Até o recente pacote econômico, a desoneração era obrigatória. Agora passa a ser optativa. A empresa pode continuar na desoneração, pagando mais que o dobro em alguns casos, ou volta ao cálculo anterior da folha.
Isso causa surpresa. Quando se implantou o sistema de desoneração da folha, um fato se tornava evidente para quem trabalha na área contábil e mexe diretamente com a folha de pagamento de todos os setores da economia: a desoneração não era benéfica em muitos casos. Encarecia a tributação porque substituía o pagamento sobre a folha pelo pagamento sobre o faturamento. Ao fazer o cálculo, a empresa descobria que pagava mais. Para o patrão, essa situação aumentou, sim, o peso da carga.
Um dos exemplos é o setor moveleiro: na época do enquadramento obrigatório comprovou que pagava mais tributo, enquanto outros setores também reclamavam.
Empresas obrigadas a se modernizar em matéria de estrutura tecnológica sofreram com o enquadramento obrigatório. Por exemplo, as do setor produtivo; quem tinha muitos funcionários e comprou máquinas mais modernas, passou a reduzir o quadro de funcionários para algo em torno de 70%. Com isso a empresa melhorou a produção e a eficiência, aumentando o faturamento. Ao reduzir o quadro de funcionários, também passou a pagar mais imposto. O esperado era reduzir impostos, mas o efeito foi inverso, já que a incidência não é mais sobre a folha.
Ora, se uma grande parcela de empresas brasileiras passou a recolher mais tributos, como a União anuncia que perdeu mais de R$ 25 bilhões com o programa?
Desde o início, representantes do empreendedorismo batalharam para que as empresas pudessem optar ou não pela desoneração, por uma questão de justiça tributária. Mas o governo foi inflexível e manteve a obrigatoriedade. Os profissionais contábeis perceberam tal desequilíbrio – alguns animais passaram a ser mais iguais do que os outros, como em A Revolução dos Bichos, de George Orwell. Em suma, o governo não seria inflexível se estivesse perdendo tanta receita, como ensina a história.
Agora que aumenta as alíquotas e praticamente elimina os benefícios, aceita a opção por um ou outro regime. É fazer caridade com o bolso alheio. Por isso, não causa surpresa a saída encontrada de aumentar a alíquota e deixar a escolha livre, esperando que as empresas voltem ao regime antigo.

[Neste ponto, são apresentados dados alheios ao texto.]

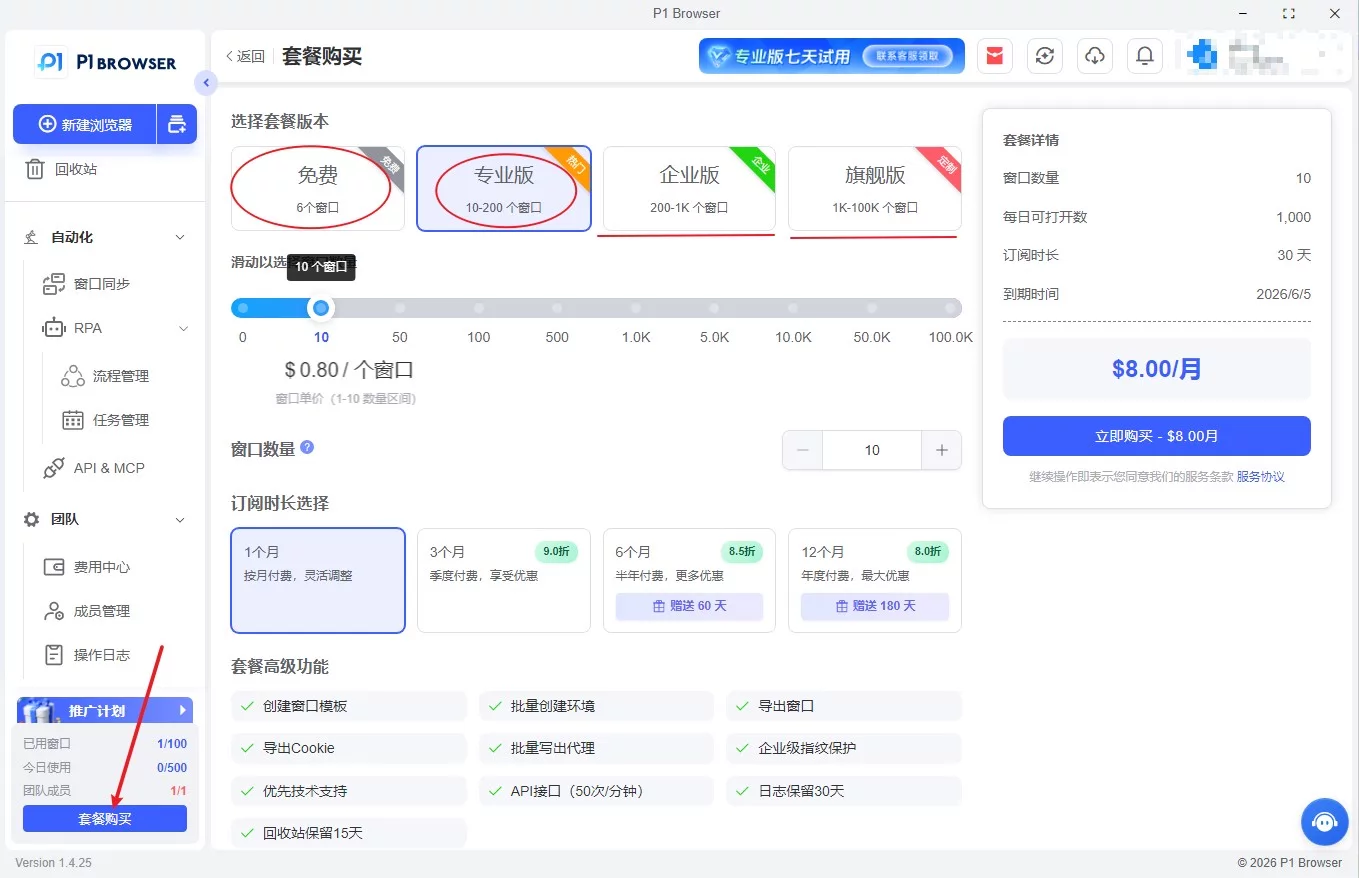Collapse the 团队 sidebar section

[180, 520]
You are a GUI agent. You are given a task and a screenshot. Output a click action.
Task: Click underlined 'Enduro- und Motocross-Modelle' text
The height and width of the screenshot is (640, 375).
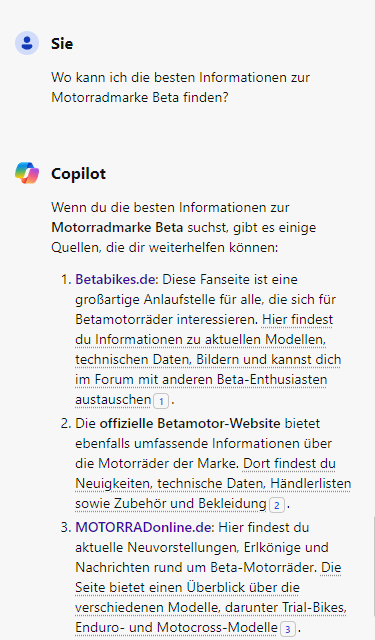point(176,627)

Foi imenso o trabalho para se chegar a um consenso sobre a desoneração da folha, uma vez que é sobre produtos – nesse caso o cálculo é mais burocrático. Mas foram criados mecanismos para fazer este ajuste, pois é preciso saber do mix de produtos da empresa, aqueles desonerados e o total da folha para, então, aplicar o percentual correto. No início da vigência deu muito trabalho, gerou muitas dúvidas, guias e demonstrativos tiveram de ser retificados, até que o sistema fosse completamente absorvido. Agora, quando a situação parece mais normalizada, as regras mudam novamente. E uma alíquota absurda desestimula as empresas a permanecerem nesse regime.

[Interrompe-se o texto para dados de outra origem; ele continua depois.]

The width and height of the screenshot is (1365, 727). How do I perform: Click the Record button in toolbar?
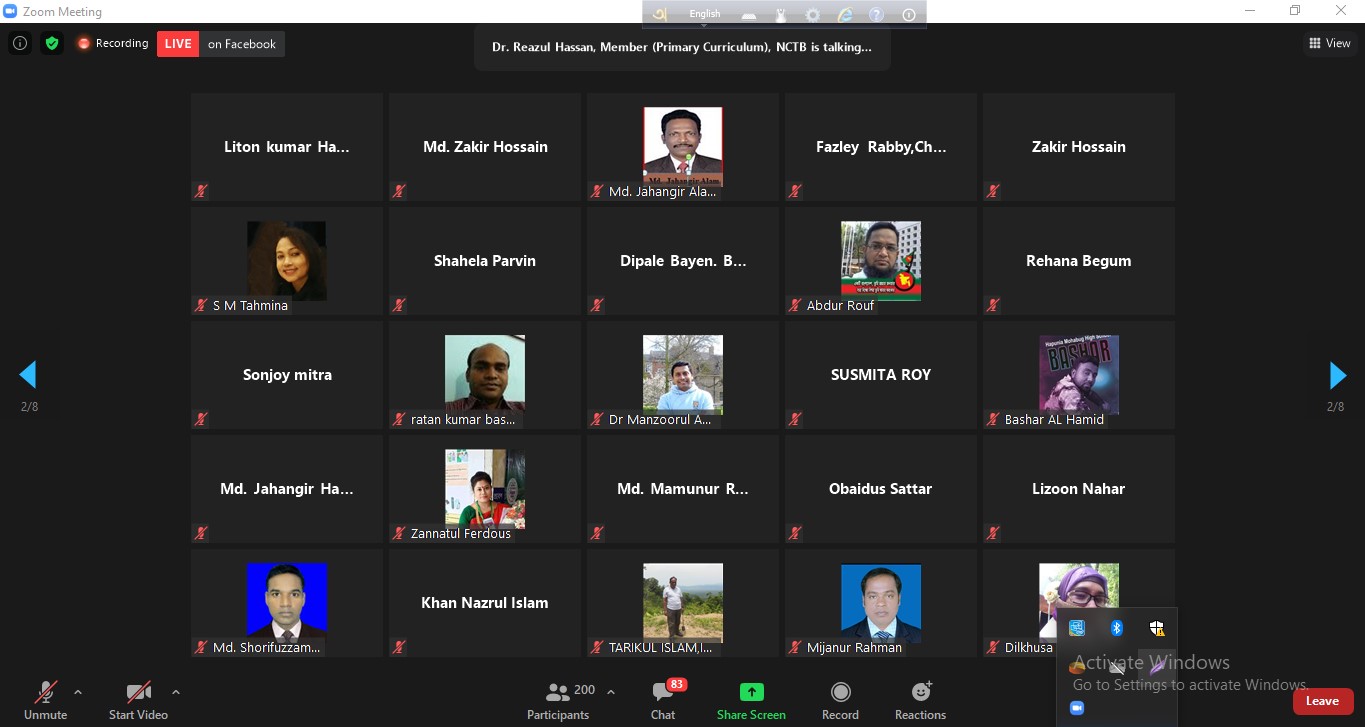(840, 701)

Para setores que não tiveram benefício com a desoneração, a volta ao sistema original não será ruim. O setor moveleiro, claro, não quer mais esse regime. Para muitos será até benéfico. Para empresas de tecnologia e de contabilidade, que tiveram de adaptar suas bases, sistemas e profissionais, foi um trabalho desnecessário. A tendência é a de que, senão 100% das empresas, perto disso volte ao regime antigo.

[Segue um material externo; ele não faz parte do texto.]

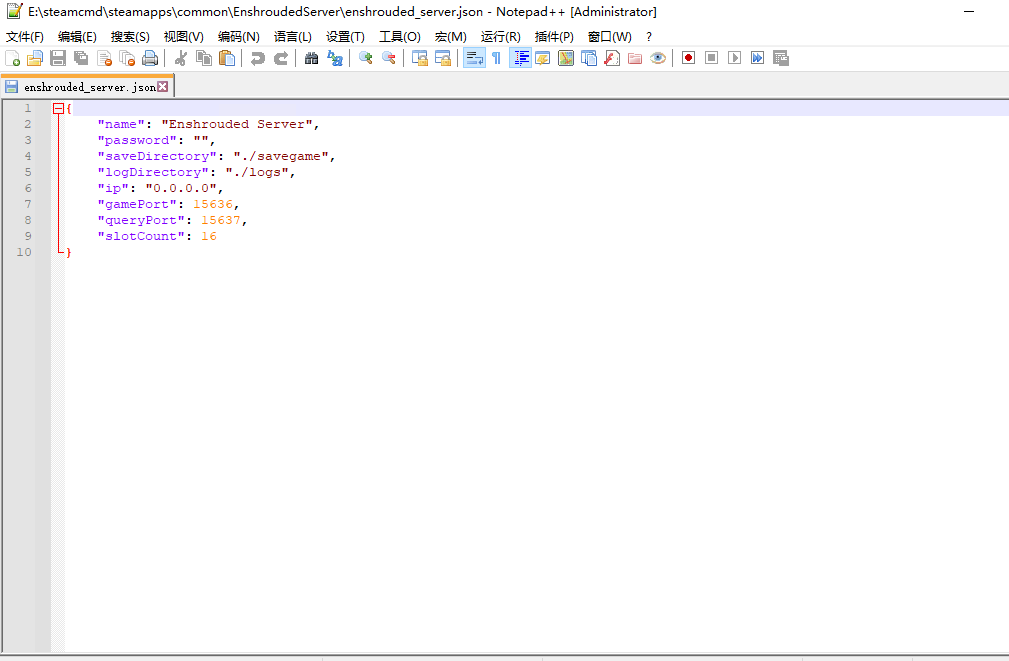Screen dimensions: 1009x661
Task: Open the 编码(N) encoding menu
Action: pos(238,37)
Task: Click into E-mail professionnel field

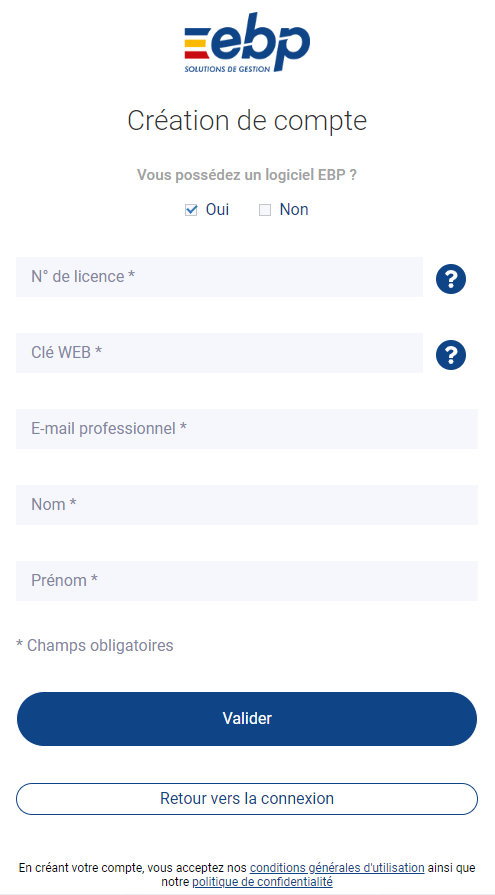Action: pyautogui.click(x=247, y=429)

A opção é positiva. De toda forma, as empresas precisam analisar as contas para ver o que é mais vantajoso para a atividade. Com esta medida, de certa forma o governo atendeu nosso pedido. Ao anunciar seu pacote, o ministro Joaquim Levy afirmou que a desoneração havia sido “grosseira”, uma “brincadeira”.
Grosseiro é o governo brincar com a Nação. Concedendo um benefício que não é tão benéfico e punindo as empresas com a majoração de tributos para pagar um rombo construído por ele, governo.